Lanzan el 20 de enero el canje II

El gobierno argentino dará el puntapié formal al canje global de deuda el 20 de enero próximo. A partir de ese momento, los inversores de todo el mundo tendrán cuatro semanas para decidir si participan o no de la operación, con lo cual se espera concluir el proceso hacia fin de febrero.

Así lo reveló ayer el ex viceministro de Economía Daniel Marx, que tras su salida del Palacio de Hacienda quedó como asesor exclusivamente para la fase dos del canje, tras haberse cerrado la negociación del tramo local.

Marx explicó que antes de avanzar en la operación habrá que conseguir un acuerdo con los organismos multilaterales. «Los inversores precisan saber que estamos en condiciones de cumplir con el programa financiero de 2002 antes de ingresar al canje»
, señaló.

Por lo pronto, tras el cumplimiento del pago de LETES por u$s 900 millones del viernes, el gobierno se despejó el camino por lo menos para los próximos 60 días.

Esto es así porque el único vencimiento importante que hay por delante se produce en enero. Son cerca de u$s 1.050 millones que hay que devolverle al FMI. Marx adelantó ayer al diario «O'Globo» que se buscará renegociar los próximos vencimientos. «Aún no fue decidido, pero creemos que sería la mejor alternativa», explicó.

Esta línea es la de Facilidad de Reservas Suplementaria (FRS), que vence durante 2002, pero la Argentina tiene la posibilidad de pedir la extensión por un año más «si los mercados continúan cerrados». En total, los vencimientos involucrados por esta línea suman u$s 3.000 millones.

Aparte de la deuda con el FMI, al gobierno le queda por delante un nuevo vencimiento de LETES por u$s 500 millones el 28 de diciembre y un total de u$s 427 millones de capital e interés de títulos que vencen en enero, una cifra que se considera manejable.

En cuanto al canje global, Marx opinó que lo ideal es avanzar con esta operación «lo más rápido posible y en la forma menos traumática que se pueda».

En los últimos días, desde Economía mantuvieron varios contactos -mayormente telefónicos-con grandes inversores internacionales para explicarles las características generales de la operación.

Por lo que ya se dejó trascender, los inversores recibirán nuevos títulos a cambio de los que entregarán.
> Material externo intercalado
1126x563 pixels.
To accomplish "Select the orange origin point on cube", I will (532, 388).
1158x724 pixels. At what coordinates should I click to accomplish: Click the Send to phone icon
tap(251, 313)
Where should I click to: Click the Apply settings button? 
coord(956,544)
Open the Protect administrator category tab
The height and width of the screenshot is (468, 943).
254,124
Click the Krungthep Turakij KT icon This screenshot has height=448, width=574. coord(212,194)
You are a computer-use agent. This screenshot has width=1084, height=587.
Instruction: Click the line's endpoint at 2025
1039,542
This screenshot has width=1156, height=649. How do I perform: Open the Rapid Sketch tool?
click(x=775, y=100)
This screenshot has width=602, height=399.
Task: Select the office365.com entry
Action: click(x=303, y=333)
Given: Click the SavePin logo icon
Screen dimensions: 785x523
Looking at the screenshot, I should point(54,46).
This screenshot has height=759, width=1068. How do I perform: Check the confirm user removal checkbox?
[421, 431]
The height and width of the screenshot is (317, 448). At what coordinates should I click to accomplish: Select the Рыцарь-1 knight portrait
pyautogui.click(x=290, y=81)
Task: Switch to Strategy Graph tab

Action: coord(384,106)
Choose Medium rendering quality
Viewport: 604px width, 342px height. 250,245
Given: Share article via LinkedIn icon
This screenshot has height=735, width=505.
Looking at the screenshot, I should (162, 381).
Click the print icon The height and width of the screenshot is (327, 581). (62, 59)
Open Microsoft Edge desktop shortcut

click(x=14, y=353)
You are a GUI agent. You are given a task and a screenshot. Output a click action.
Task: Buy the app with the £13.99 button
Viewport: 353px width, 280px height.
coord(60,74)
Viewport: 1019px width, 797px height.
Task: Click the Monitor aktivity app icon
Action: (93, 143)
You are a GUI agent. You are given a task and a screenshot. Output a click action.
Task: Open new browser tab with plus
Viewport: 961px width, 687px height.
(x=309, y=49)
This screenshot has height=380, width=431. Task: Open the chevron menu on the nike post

Estos nuevos bonos tendrán liquidez en el mercado secundario, pero una tasa de interés menor de la que recibieron los inversores locales que entraron en el canje.

Según las especulaciones, el rendimiento de estos nuevos títulos no superaría niveles de 4,5%/5% anual en dólares
.

Para que el canje pueda ser una realidad dentro de unos 35 días deberán ocurrir dos acontecimientos que están conectados:

* Aprobación del presupuesto 2002:
esta semana el Ejecutivo lo enviaría al Congreso. Tendrá un ajuste adicional de u$s 4.000 millones sobre lo ejecutado este año, más que nada con eliminación de exenciones impositivas. Es un punto fundamental que reclaman los organismos multilaterales para habilitar la ayuda.

* Renegociación del blindaje financiero:
está conectado con el punto anterior. El 21 de diciembre, es decir este viernes, es la última reunión de directorio del año del FMI. Allí podría quedar definido si la Argentina recibirá la ayuda de los u$s 1.260 millones. En gran parte dependerá de lo que se resuelva respecto del presupuesto 2002 en el Congreso. Si no hay novedades, recién habría una definición para mediados de enero.